»Technology concentrates power«
[Bild: »Instruments at Clonsilla…« auf flickr von »National Library Of Ireland«]
Der »Lesebefehl« zum Sonntag (via wirres.net):
Die Präsentation von Maciej Cegłowski (der Entwickler von unser aller Lieblings-Bookmarksammelwebsite Pinboard) »Our Comrade The Electron«. Wenn schon nicht die ganze Präsentation, die anhand der Lebensgeschichte von Leon Theremin eine große Geschichte von Technik und Freiheit erzählt, so doch zumindest den darin enthaltenen »Angry Rant« zum Zustand des Internets in diesen unseren finsteren Zeiten (Zitat):
»In the 90's, it looked like the Internet […] could be a decentralizing, democratizing force.

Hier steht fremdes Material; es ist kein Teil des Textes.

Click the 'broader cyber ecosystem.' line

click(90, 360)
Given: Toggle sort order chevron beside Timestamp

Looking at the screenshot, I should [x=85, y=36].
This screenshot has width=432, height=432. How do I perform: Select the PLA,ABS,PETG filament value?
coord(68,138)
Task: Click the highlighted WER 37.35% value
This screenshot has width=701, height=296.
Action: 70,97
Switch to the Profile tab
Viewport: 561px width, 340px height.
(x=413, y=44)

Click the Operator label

No one controlled it, no one designed it, it was just kind of assembling itself in an appealing, anarchic way. […]
But those days are gone. We've centralized the bejesus out of the Internet now. There's one search engine (plus the one no one uses), one social network (plus the one no one uses), one Twitter. We use one ad network, one analytics suite. Anywhere you look online, one or two giant American companies utterly dominate the field. […]

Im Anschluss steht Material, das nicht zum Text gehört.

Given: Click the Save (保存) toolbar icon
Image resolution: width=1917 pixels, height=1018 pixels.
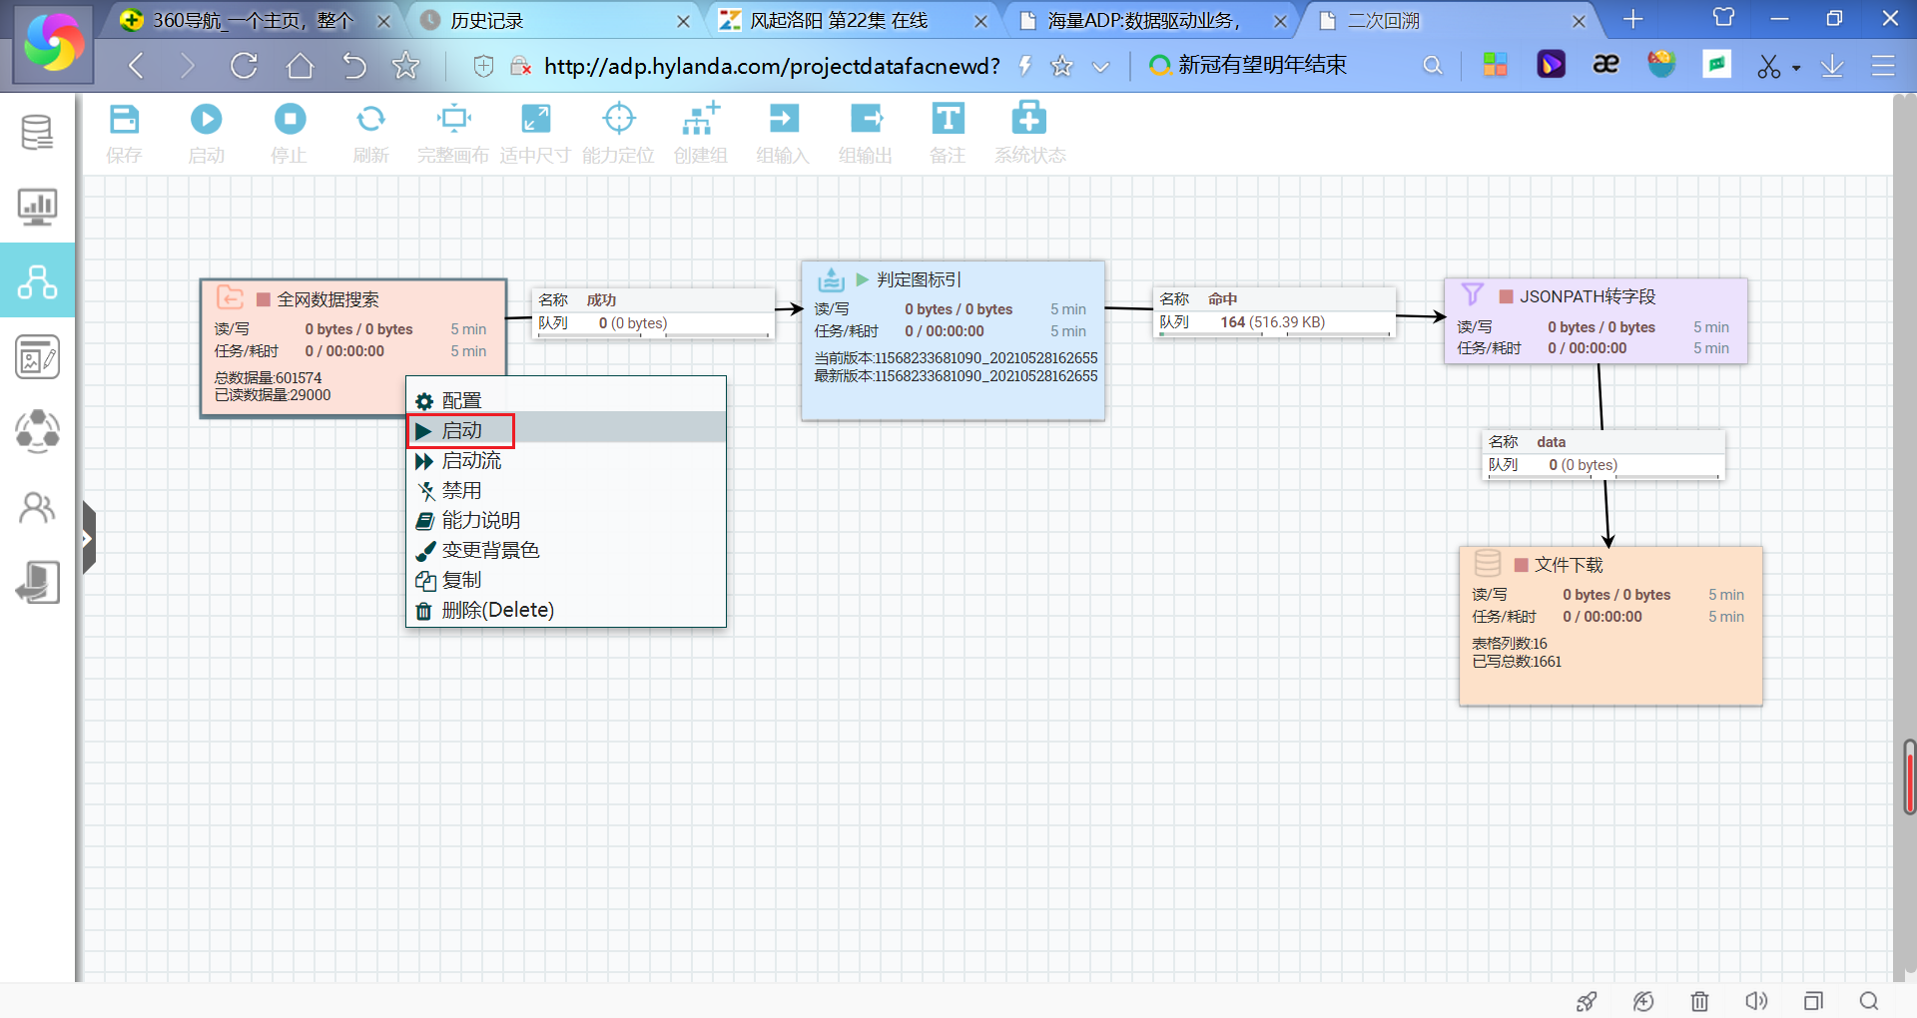Looking at the screenshot, I should click(124, 120).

Orwell imagined a world with a telescreen in every room, always on, always connected, always monitored. An Xbox One vision of dystopia.

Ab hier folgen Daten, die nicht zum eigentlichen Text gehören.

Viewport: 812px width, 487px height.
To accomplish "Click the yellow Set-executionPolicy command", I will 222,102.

But we've done him one better. Nearly everyone here carries in their pocket a tracking device that knows where you are, who you talk to, what you look at, all these intimate details of your life, and sedulously reports them to private servers where the data is stored in perpetuity.«
Einen Lösungsansatz für dieses Problem sieht Jon Evans bei Techcrunch in »Enter The Blockchain: How Bitcoin Can Turn The Cloud Inside Out« in der technologischen Basis der berühmt-berüchtigten Netzwährung »Bitcoin«, der »Blockchain« (Zitat):
You see, it’s not that hard to imagine other blockchain-based systems which aren’t currencies and don’t attract as many “colorful personalities.” Suppose you replaced the Internet’s centralized Domain Name System with a blockchain for Internet names (like Namecoin) such that every DNS request included some proof-of-work effort. Or you used any blockchain (including Bitcoin’s) as a notary service. Or you built a new blockchain for crowdfunding. Or you replaced a centralized system which absolutely does need to be scrapped — that horrific barrel of worms known as TLS/SSL Certificate Authorities — with a blockchain-based solution powered at the browser level.
Wenn es denn überhaupt eine technische Lösung geben kann. Denn ich glaube, dass der menschliche Hang zur Bequemlichkeit zusammen mit der vernetzten Technologie die Ingredenzien dieses für unsere Freiheit ungesunden Zentralisierungs-Cocktail sind. Und um ihn neu zu komponieren müsste man beide Bestandteile ändern.